The figures, disclosed in Microsoft’s latest Law Enforcement Requests Report, indicate the number of such requests is likely to be in line with 2012, when Microsoft received just over 75,000.
Microsoft first published the 2012 data earlier this year in response to growing public awareness of government data surveillance in the wake of the disclosures of former US intelligence analyst Edward Snowden, who published documents revealing mass data requests by the US’ National Security Agency (NSA). Microsoft said it plans to update the figures every six months.
However, the report’s numbers only include standard law enforcement requests, and not requests made under national security laws such as the US’ Foreign Intelligence Surveillance Act (FISA), the law under which NSA requests are made, since companies are legally barred from disclosing that data. Microsoft, Google and other companies are currently litigating in the FISA Court for the right to disclose US national security requests.
The US made the most data demands with 7,014 requests, followed by Turkey with 6,226, Germany with 5,185, the UK with 4,404 and France with 4,379 requests. Those five countries accounted for almonst three-quarters of the total, Microsoft said.
In response to 77 percent of the requests Microsoft provided “non-content data”, such as a user’s name, location, IP address and email address. For 2.2 percent, or 800 of the requests, Microsoft provided user content, such as photographs or documents contained in a Microsoft account or the words contained in an email.
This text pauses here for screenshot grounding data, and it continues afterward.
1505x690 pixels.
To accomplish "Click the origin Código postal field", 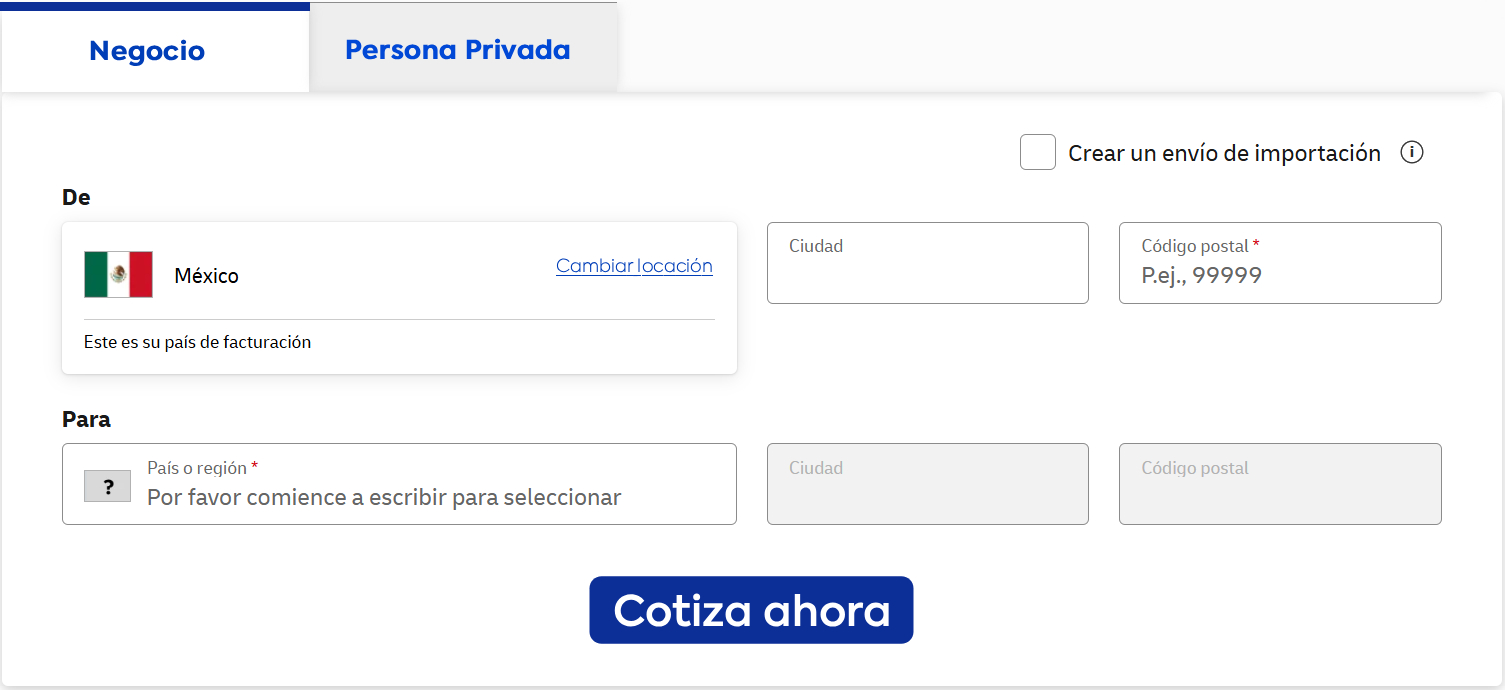I will pos(1280,275).
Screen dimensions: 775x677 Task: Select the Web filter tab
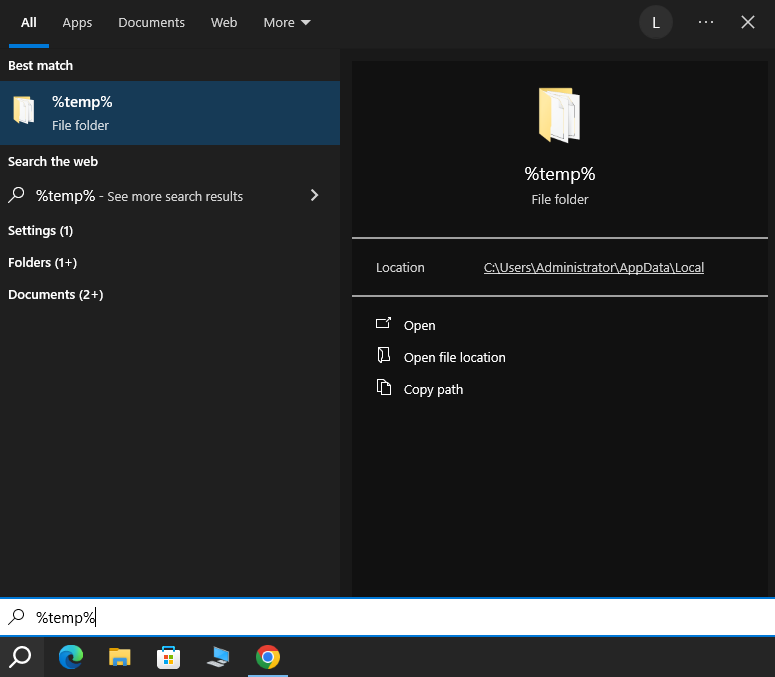pyautogui.click(x=224, y=22)
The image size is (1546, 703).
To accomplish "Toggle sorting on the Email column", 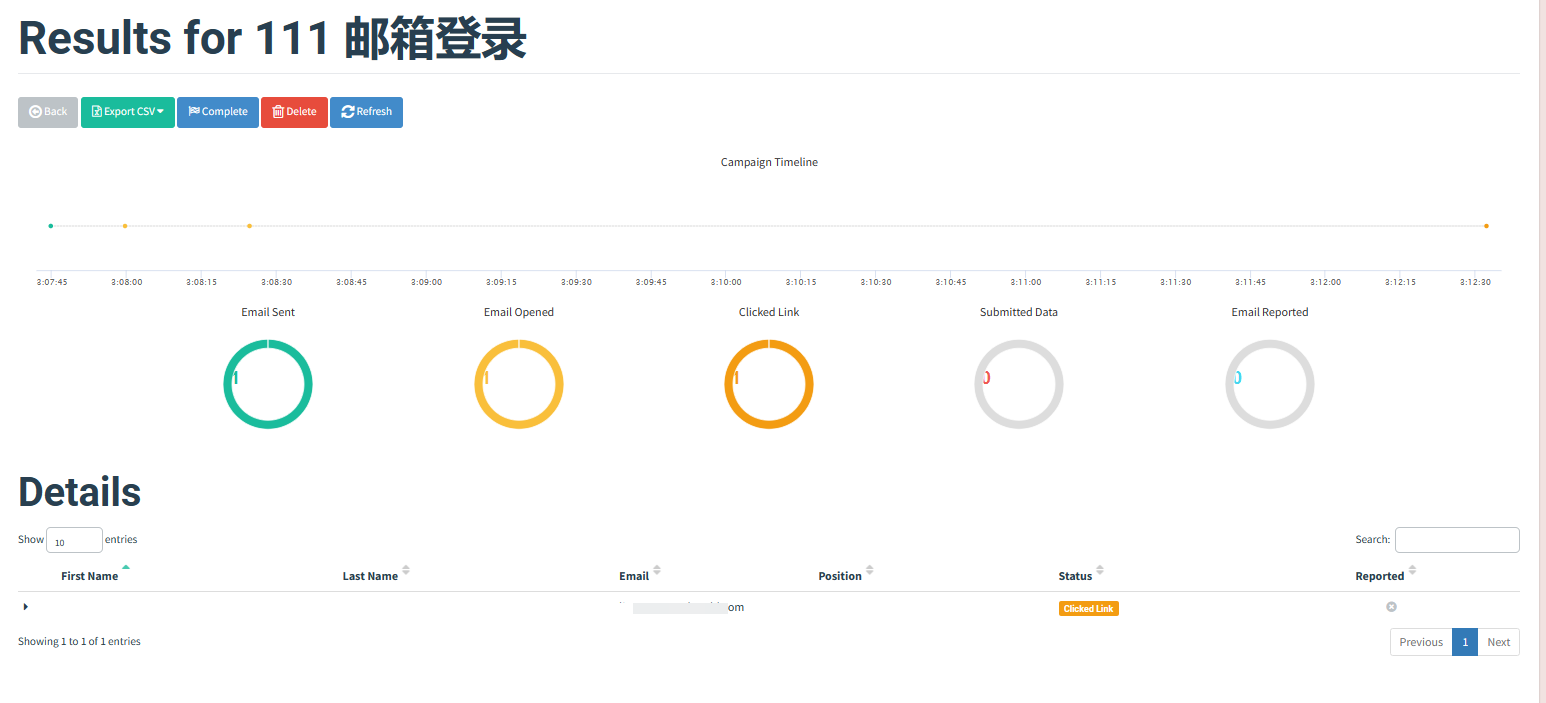I will pos(657,572).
Most of these content disclosures were made to US agencies, Microsoft said. For 21 percent of the requests Microsoft did not disclose any data.
Most of the requests affected consumer accounts, with 19 of the demands affecting enterprise email accounts. In four of the enterprise requests Microsoft disclosed content, and in one case disclosed non-content data. The enterprise requests all originated from the US.
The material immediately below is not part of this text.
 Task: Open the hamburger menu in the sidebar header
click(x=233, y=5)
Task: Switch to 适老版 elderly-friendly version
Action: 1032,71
Microsoft requires a subpoena or equivalent to consider disclosing non-content data, and a court order or warrant to consider disclosing user content.
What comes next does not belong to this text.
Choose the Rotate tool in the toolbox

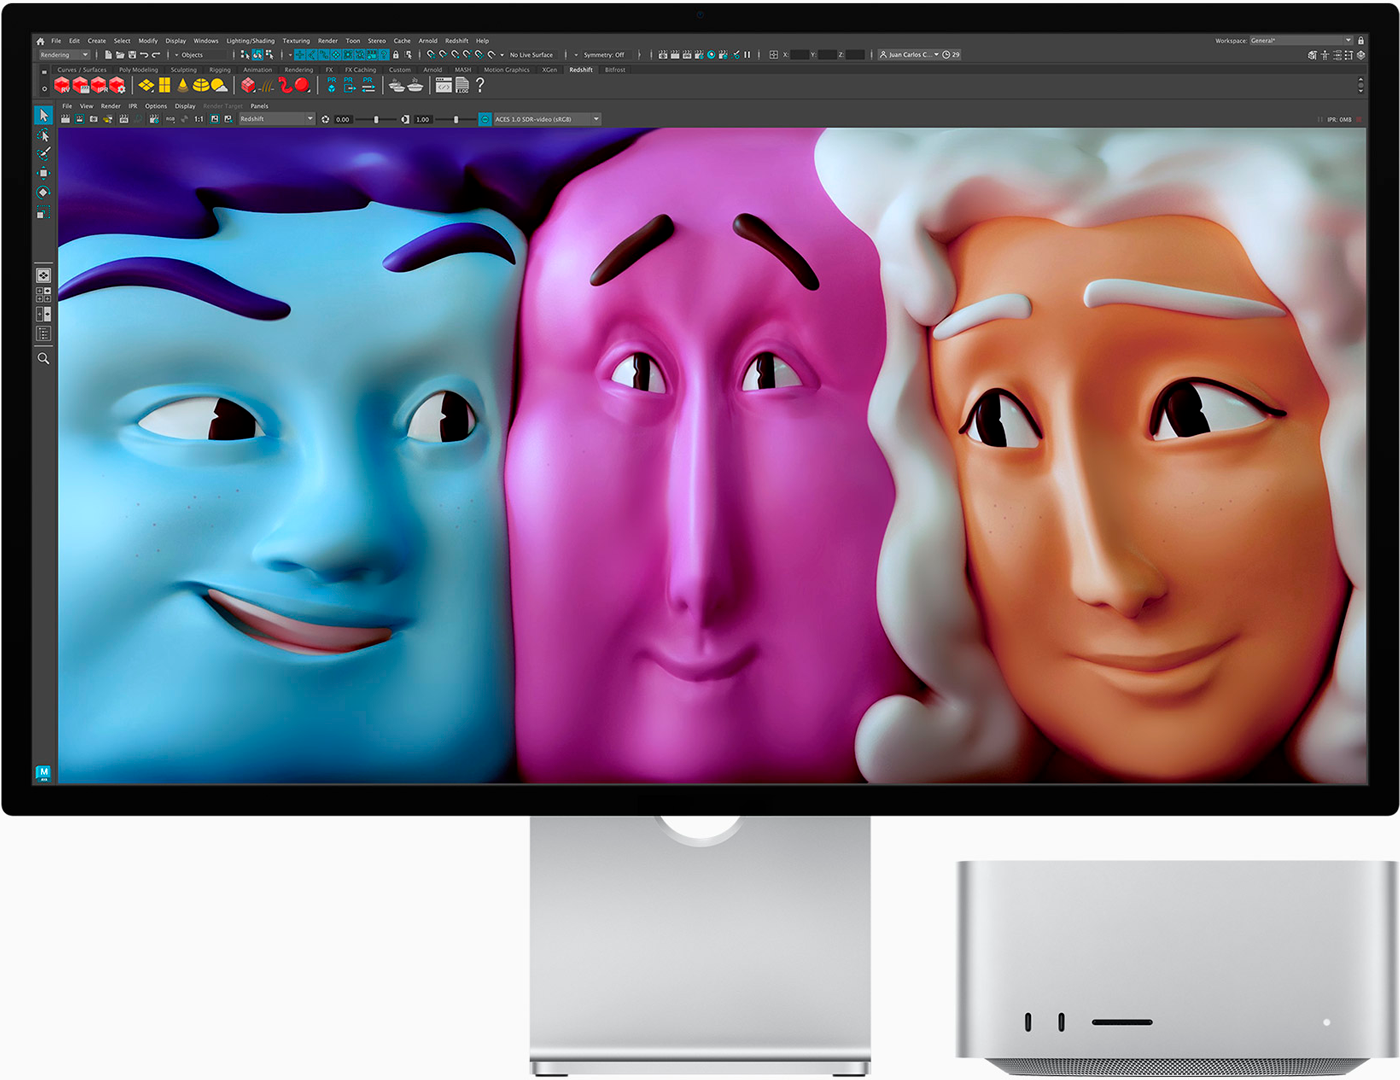tap(43, 192)
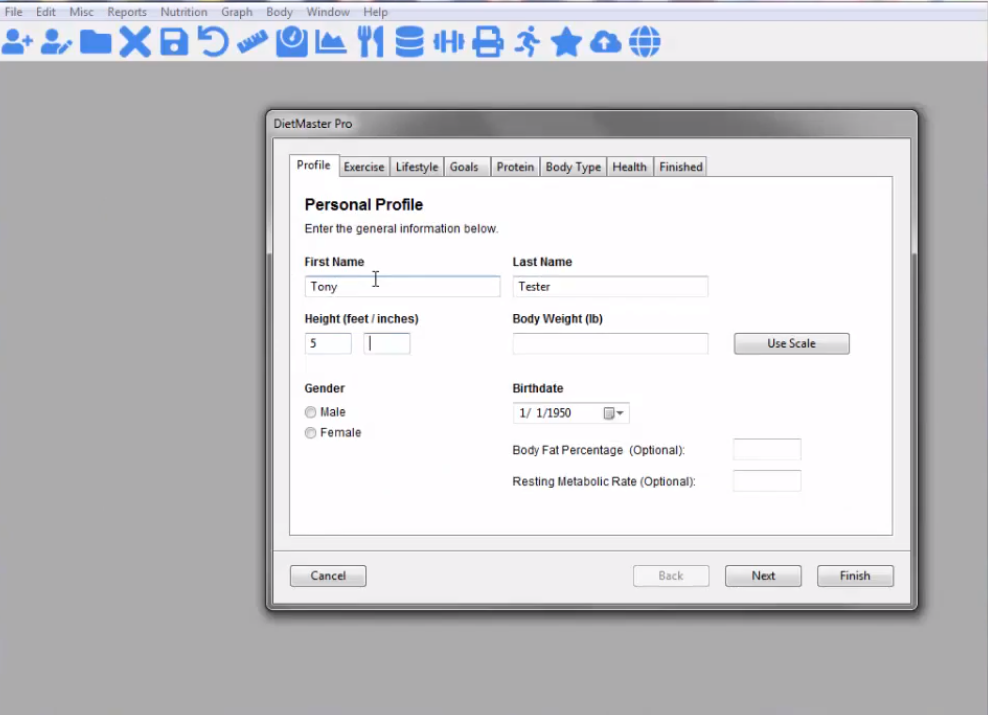Click the printer icon in the toolbar
The width and height of the screenshot is (988, 715).
(x=488, y=41)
However, Microsoft admitted that the absence of national security requests means that the figures remain incomplete.
“While we believe that had some value in quantifying the overall volume of requests we received, it is clear that the continued lack of transparency makes it very difficult for the community — including the global community — to have an informed debate about the balance between investigating crimes, keeping communities safe, and personal privacy,” Microsoft said in the report.
In June, Microsoft said it had been given permission by the FBI and the US Department of Justice to disclose information regarding US national security data requests, but only if the numbers were aggregated with other US law enforcement requests. The company said that for the second half of 2012 it received “between 6,000 and 7,000 criminal and national security warrants, subpoenas and orders” from US law enforcement agencies requesting information on “between 31,000 and 32,000 consumer accounts”.
“We continue to believe that what we are permitted to publish continues to fall short of what is needed to help the community understand and debate these issues,” said Microsoft vice president and deputy general counsel John Frank at the time.